【五十三】
褚堙静静地听完对讲机里的消息,在原地消化了一会儿,提上枪默默走出了战壕。
许渊对他说,韩鹤鸣死了。
被贺绍元一枪打中了心脏,当场死亡。
褚堙不屑的撇撇嘴,一听就是诱敌之术,贺绍元那小少爷能把韩鹤鸣打死?
哈哈哈!简直笑死人了!
可笑过之后他还是向着大楼去了,即使知道这是个坑。
所以,「好奇心害死猫」这句话在此之后,成了褚堙一生谨记于心的至理名言。
褚堙如入无人之境,一路顺畅的进入大楼。环视一周,找到楼梯,上楼。
等他晃晃荡荡走到第三层时,忽的听到楼上传来打斗的声音。
褚堙挑挑眉,挨着墙细细听了一会儿,发现好像是许渊和鹿百川。
他回头看了看来时的楼梯口,黑乎乎的见不到一点光,按理说这种连窗户都没有的废弃大楼不至于黑成这样。
“做幻境做的一点都不认真。”他嘟囔道。
“啊——”
“嘭!”
“呃……”发生什么了?
褚堙吞了口唾沫,几步踏上了阶梯,来到第四层,他慢慢走到窗沿边,试探的伸出头,只一下便猛地缩了回来。
“卧槽!”他低声骂道,“鹿百川这个……”
这个什么呢?
楼下的碎石堆上躺了个人,这人的双腿诡异的扭曲着,一看就是摔断了。
这个人是鹿百川。
一滴冷汗顺着褚堙的额角流下来。终于,他端起了手中的枪,向着五楼缓步移去。
而他刚探出脑袋想看看五楼的情形时,眼前发生的一幕死死将他定在了地上——许渊一枪射穿了韩鹤鸣的心脏!
褚堙瞪大了眼睛,不可置信的看着韩鹤鸣倒下。
“好看吗?”一个声音在耳后悄然炸响,惊得褚堙一个激灵,“幻境做的认不认真,可不是你说了算。”
“砰!”
褚堙身体一震,靠着墙缓缓倒了下去,喷涌而出的血液在墙上留下一道鲜红的血痕……
……
韩鹤鸣一把抓住贺绍元握枪的手,一个用力就把枪给他卸了,而胸口的血洞在几息之间便愈合如初。
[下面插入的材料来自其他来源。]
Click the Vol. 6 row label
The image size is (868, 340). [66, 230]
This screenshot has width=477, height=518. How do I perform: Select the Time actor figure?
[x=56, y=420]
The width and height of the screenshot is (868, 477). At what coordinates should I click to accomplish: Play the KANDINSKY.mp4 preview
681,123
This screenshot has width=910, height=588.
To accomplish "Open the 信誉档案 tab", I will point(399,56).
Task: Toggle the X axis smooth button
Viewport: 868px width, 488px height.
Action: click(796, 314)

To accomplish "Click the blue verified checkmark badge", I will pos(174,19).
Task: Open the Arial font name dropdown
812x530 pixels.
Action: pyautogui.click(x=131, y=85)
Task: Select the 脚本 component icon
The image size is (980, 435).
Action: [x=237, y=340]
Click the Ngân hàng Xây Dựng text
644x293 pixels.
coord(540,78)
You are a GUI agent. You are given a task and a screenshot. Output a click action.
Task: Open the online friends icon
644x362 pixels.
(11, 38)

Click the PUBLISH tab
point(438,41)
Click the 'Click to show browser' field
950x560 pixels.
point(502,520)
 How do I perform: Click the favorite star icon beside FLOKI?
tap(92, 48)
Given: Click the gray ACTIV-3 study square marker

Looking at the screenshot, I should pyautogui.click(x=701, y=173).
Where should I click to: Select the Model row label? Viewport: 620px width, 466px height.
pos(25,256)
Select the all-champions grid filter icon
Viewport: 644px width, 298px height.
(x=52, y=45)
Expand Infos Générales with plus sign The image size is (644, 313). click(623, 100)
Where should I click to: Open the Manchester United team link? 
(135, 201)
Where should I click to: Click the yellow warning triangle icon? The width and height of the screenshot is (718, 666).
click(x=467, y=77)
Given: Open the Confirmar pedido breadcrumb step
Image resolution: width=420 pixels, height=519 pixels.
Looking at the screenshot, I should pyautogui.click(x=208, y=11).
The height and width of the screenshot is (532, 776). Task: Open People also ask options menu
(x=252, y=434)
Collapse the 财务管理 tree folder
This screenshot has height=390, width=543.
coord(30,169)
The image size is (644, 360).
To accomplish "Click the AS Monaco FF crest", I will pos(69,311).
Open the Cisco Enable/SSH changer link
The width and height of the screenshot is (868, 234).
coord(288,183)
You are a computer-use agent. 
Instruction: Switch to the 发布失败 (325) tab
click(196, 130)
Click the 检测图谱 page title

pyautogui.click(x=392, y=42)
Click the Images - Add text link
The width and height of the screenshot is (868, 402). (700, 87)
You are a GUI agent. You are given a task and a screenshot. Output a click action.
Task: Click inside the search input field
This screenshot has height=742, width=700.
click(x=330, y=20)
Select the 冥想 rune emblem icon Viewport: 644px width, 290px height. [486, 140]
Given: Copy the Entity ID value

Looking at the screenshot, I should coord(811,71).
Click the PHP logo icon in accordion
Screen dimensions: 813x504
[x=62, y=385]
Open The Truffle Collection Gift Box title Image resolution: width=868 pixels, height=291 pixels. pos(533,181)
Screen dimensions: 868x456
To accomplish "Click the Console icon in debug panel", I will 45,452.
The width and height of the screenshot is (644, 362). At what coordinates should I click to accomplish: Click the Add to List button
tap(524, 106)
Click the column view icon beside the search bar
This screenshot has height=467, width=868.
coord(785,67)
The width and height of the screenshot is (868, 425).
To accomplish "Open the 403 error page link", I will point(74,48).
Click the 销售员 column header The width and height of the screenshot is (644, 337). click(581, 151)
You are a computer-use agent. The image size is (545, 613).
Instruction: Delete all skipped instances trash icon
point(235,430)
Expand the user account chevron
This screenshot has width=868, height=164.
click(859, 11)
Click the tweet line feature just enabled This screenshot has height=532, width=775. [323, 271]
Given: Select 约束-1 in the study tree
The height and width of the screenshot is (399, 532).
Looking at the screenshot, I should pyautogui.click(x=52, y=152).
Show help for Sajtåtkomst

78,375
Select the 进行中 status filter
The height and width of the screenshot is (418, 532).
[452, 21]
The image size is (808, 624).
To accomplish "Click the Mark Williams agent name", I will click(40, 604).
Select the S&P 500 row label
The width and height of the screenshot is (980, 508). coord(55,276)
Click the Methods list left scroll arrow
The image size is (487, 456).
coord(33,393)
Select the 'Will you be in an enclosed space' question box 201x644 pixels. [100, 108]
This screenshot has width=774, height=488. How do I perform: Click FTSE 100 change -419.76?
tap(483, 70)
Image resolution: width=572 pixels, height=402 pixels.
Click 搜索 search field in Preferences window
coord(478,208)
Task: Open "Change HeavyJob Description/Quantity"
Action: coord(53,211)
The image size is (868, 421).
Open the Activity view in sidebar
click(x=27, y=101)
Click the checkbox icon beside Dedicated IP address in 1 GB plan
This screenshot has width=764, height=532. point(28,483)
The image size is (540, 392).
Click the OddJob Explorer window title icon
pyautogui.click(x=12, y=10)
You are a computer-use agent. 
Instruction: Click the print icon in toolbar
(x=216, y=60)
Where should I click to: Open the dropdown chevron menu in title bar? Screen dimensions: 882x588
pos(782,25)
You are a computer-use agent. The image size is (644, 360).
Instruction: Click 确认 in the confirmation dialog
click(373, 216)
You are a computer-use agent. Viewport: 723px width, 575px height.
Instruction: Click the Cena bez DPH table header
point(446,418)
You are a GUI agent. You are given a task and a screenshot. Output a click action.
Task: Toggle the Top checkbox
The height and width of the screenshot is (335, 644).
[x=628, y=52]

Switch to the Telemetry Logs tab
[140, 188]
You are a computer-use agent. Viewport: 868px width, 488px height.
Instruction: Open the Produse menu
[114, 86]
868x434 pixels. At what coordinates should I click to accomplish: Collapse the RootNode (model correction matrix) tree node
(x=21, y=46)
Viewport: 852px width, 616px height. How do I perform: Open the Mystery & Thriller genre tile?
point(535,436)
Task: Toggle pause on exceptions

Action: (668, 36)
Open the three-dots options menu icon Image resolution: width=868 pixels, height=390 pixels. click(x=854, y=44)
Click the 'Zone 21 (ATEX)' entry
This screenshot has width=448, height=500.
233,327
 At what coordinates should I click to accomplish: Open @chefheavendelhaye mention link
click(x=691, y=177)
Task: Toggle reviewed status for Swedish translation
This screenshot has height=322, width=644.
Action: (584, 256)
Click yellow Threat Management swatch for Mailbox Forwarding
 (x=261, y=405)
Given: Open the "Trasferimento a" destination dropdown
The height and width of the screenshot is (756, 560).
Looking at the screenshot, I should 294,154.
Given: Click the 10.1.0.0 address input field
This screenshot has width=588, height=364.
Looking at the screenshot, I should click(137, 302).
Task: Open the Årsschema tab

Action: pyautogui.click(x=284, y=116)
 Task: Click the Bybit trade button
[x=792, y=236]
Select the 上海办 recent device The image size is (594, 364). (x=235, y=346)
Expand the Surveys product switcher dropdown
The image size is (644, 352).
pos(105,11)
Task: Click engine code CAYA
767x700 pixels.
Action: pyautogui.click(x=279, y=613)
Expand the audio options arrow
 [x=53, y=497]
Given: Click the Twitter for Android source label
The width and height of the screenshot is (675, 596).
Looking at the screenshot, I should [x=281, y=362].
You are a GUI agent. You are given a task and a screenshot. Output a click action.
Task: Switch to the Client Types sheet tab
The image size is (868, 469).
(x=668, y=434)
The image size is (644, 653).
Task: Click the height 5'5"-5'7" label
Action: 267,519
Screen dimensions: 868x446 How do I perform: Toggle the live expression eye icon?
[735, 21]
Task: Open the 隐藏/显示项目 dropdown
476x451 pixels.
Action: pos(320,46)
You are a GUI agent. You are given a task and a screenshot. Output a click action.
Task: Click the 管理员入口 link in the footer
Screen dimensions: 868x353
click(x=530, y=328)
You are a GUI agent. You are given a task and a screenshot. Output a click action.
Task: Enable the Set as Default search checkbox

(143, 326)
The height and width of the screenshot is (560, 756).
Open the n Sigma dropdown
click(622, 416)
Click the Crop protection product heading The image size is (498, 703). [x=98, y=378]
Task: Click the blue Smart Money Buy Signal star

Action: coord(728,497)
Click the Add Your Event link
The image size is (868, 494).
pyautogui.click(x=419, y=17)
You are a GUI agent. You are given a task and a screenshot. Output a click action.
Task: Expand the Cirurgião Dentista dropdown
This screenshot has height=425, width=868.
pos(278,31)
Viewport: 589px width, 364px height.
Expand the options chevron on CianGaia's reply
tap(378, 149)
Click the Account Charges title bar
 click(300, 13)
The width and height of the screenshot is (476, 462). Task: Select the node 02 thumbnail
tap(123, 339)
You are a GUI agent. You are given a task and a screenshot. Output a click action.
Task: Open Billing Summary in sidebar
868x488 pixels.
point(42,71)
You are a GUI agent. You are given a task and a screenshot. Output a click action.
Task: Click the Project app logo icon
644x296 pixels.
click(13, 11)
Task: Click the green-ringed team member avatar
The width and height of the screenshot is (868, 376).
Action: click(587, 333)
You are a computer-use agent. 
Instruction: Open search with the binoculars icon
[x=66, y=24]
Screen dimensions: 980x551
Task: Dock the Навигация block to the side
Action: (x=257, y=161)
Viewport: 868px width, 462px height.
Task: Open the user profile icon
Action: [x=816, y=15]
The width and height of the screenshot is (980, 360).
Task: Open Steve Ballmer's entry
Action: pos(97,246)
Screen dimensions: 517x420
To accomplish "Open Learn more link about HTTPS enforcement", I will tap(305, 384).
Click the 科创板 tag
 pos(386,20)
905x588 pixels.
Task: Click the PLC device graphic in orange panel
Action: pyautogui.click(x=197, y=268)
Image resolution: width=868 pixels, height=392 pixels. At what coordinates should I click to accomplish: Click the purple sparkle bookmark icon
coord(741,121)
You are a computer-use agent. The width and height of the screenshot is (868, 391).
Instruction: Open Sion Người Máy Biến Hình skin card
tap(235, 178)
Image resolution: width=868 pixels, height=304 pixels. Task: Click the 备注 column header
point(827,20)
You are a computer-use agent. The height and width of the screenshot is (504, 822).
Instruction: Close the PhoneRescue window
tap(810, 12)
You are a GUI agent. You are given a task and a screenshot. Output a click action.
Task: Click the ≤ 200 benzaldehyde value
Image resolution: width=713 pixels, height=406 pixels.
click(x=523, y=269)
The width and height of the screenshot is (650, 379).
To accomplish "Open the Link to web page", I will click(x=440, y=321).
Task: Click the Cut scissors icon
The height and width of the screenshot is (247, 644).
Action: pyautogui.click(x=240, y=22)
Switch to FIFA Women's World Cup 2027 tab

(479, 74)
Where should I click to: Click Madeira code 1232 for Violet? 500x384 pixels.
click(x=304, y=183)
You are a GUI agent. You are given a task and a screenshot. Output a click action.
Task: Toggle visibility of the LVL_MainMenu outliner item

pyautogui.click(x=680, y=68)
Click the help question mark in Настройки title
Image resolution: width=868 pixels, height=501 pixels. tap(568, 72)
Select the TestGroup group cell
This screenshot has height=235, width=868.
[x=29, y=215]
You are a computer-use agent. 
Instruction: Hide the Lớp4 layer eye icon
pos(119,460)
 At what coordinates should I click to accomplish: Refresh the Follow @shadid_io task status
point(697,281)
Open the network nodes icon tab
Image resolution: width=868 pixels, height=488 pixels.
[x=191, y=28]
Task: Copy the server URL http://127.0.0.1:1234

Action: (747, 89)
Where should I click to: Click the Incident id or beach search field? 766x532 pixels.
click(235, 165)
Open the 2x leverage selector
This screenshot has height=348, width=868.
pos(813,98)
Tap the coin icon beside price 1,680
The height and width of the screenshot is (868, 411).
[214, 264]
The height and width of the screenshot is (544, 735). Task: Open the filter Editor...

“这怎么可能!”贺绍元尖声叫道,“就算厄喀德的愈合能力再逆天也不是永生的!你这……”
“怎么不可能……”韩鹤鸣挑了挑嘴角,“你又没打中我的心脏。”
贺绍元:“……”
“傻孩子,你打到我肋骨上了。”韩鹤鸣用满含慈爱的语气说道。
贺绍元:“……”
他抬起骨爪,对着自己胸口挖了进去,两指一夹,一颗子弹「叮」的一声掉在了地上。
“是不是很无语?”琥珀色的兽瞳倒映着贺绍元的影子,“说好的不用异能,既然是你们先犯的规,那我也就不客气了。”
他笑眯眯地冲已经被打击到痴呆的贺绍元咧咧嘴,一排尖牙极具冲击力的让贺绍元脸皮抽了抽,下一秒,他的脖子就被韩鹤鸣掐在了爪子里。
“来,让我教教你人体的各大器官都在什么部位。”说着韩鹤鸣就照着贺绍元的后腰打了一拳,“这是肾!”
“这是肝!”
“这是脾脏……”
一个器官一拳。
贺绍元口吐白沫的昏死在地上,相信等他醒来后,对人体结构会有一个全新的了解。
解决了贺绍元,韩鹤鸣继续向上前进,踏上这一层的第一眼他便看到了那个趴在窗沿的男人。
他在看什么?
“许渊?”韩鹤鸣轻声叫道。
男人的身子明显一僵,慢慢转过头来。
“呃……”韩鹤鸣心里一沉,不确定的问道:“我们第一次见面是什么时候,发生了什么?你知道吗?”
许渊:“……”
“给你三秒,答不出来……”韩鹤鸣骨爪一亮,泛着银光。
“你十七岁那年……我被打伤了肺,你和你爸一起给我做了手术。”
韩鹤鸣慢慢靠向男人,“你送我的第一件礼物是什么?”
“我的高级组装枪。”
“那把枪现在在哪?”
“别墅的卧室里。”连问了三个问题,再看不出韩鹤鸣的意思,那许渊就白长了大脑,“小鹤,我是许渊。”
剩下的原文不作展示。